Re: [PATCH RFC v4 1/1] random: WARN on large getrandom() waits and introduce getrandom2()

From: Linus Torvalds
Date: Thu Sep 19 2019 - 11:21:20 EST


On Thu, Sep 19, 2019 at 7:34 AM Theodore Y. Ts'o <tytso@xxxxxxx> wrote:
>
> > It's basically a "we used up entropy" thing, which is very
> > questionable to begin with as the whole discussion has shown, but
> > since it stops doing it after 10 cases, it's not even good security
> > assuming the "use up entropy" case makes sense in the first place.
>
> It was a bug that it stopped doing it after 10 tries, and there's a
> really good reason for it.

I really doubt that.

> The reason for zeroing it after we expose state is because otherwise
> if the pool starts in a known state (the attacker knows the starting
> configuration, knows the DMI table that we're mixing into the pool
> since that's a constant, etc.),

That's at least partly because our pool hashing has what looks a
fairly sad property.

Yes, it hashes it using a good hash, but it does so in a way that
makes it largely possible to follow the hashing and repeat it and
analyze it.

That breaks if we have hw randomness, because it does the

if (arch_get_random_long(&v))
crng->state[14] ^= v;

so it always mixes in hardware randomness as part of the extraction,
but we don't mix anything else unpredictable - or even
process-specific - state in. So without hw randomness, you can try to
get a lot of data over a lot of boots - and for long times during
boots - and maybe find the pattern.

But honestly, this isn't realistic. I can point to emails where *you*
are arguing against other hashing algorithms because the whole state
extension attack simply isn't realistic.

And I think it's also pretty questionable how we don't try to mix in
anything timing/process-specific when extracting, which is what makes
that "do lots of boots" possible.

The silly "reset crng_init_cnt" does absolutely nothing to help that,
but in fact what it does is to basically give the attacker a way to
get an infinite stream of data without any reseeding (because that
only happens after crng_read()), and able to extend that "block at
boot" time indefinitely while doing so.

Also honestly, if the attacker already has access to the system at
boot, you have some fairly big problems to begin with.

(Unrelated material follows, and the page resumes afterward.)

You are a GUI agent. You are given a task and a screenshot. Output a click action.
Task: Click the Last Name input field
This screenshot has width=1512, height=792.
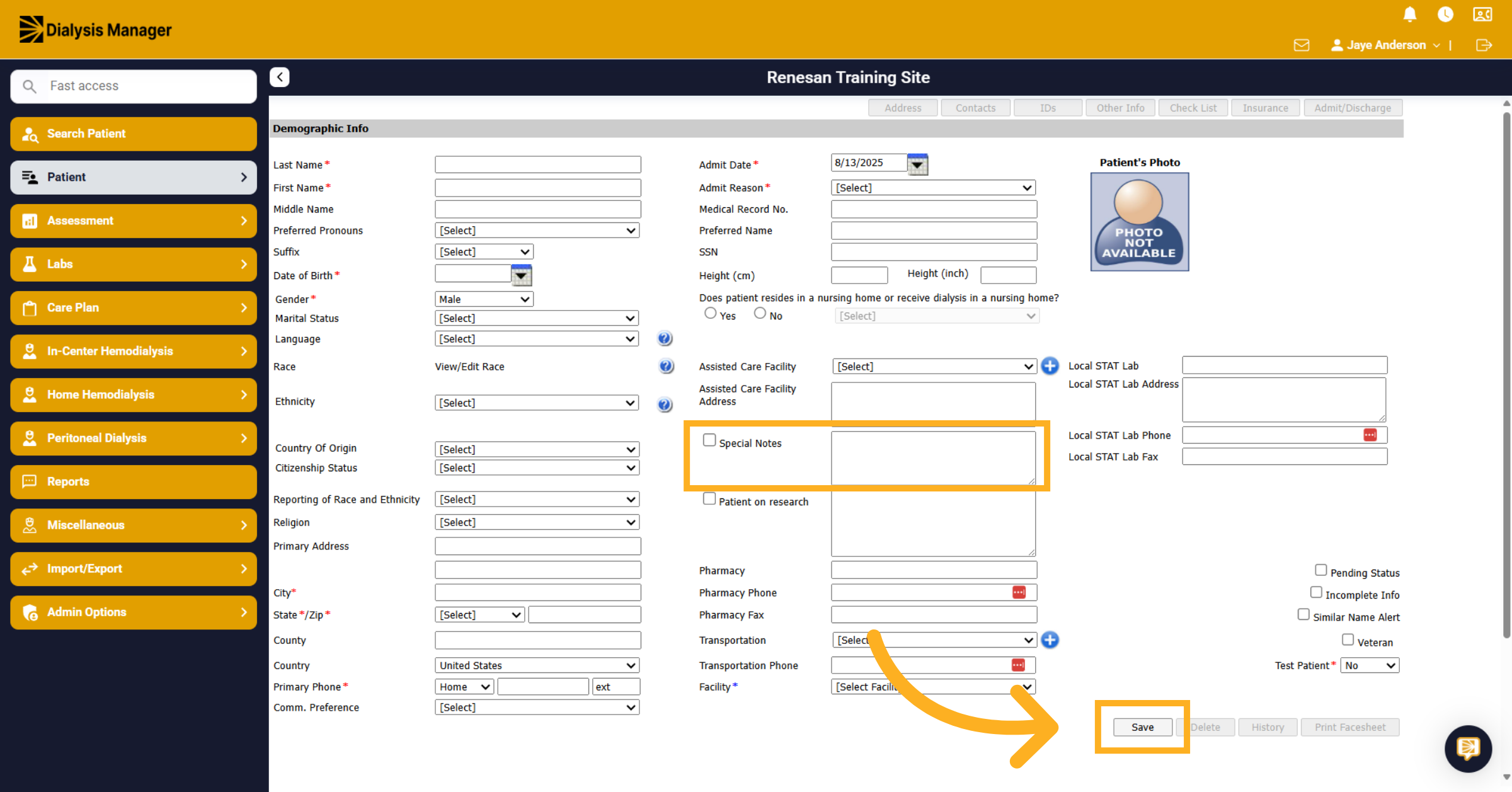click(x=537, y=165)
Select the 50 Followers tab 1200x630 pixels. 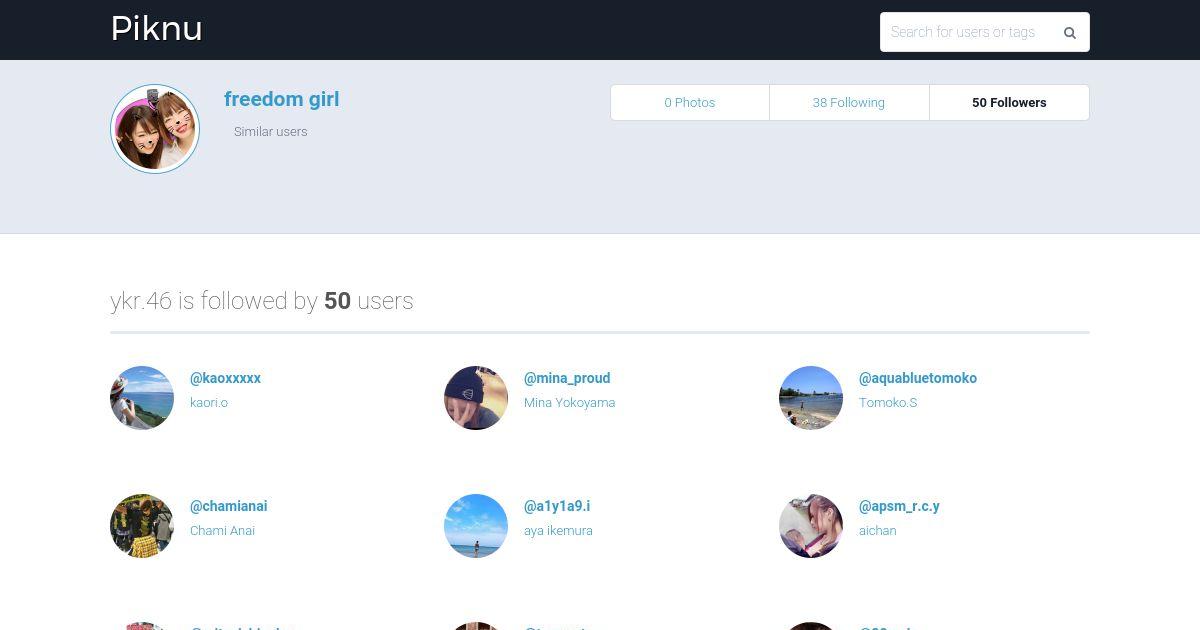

So a much bigger issue than the state extension attack (pretty much
purely theoretical, given any entropy at all, which we _will_ have
even without the crng_init_cnt clearing) is the fact that right now we
really are predictable if there are no hardware interrupts, and people
have used /dev/urandom because other sources weren't useful.

And the fact is, we *know* people use /dev/urandom exactly because
other sources haven't been useful.

And unlike your theoretical state extension attack, I can point you to
black hat presentations that literally talk about using the fact that
we delay m,ixing in the input pull hash to know what's going on:

https://www.blackhat.com/docs/eu-14/materials/eu-14-Kedmi-Attacking-The-Linux-PRNG-On-Android-Weaknesses-In-Seeding-Of-Entropic-Pools-And-Low-Boot-Time-Entropy.pdf

That's a real attack. Based on the REAL fact that we currently have to
use the urandom logic because the entropy-waiting one is useless, and
in fact depends on the re-seeding happening too late.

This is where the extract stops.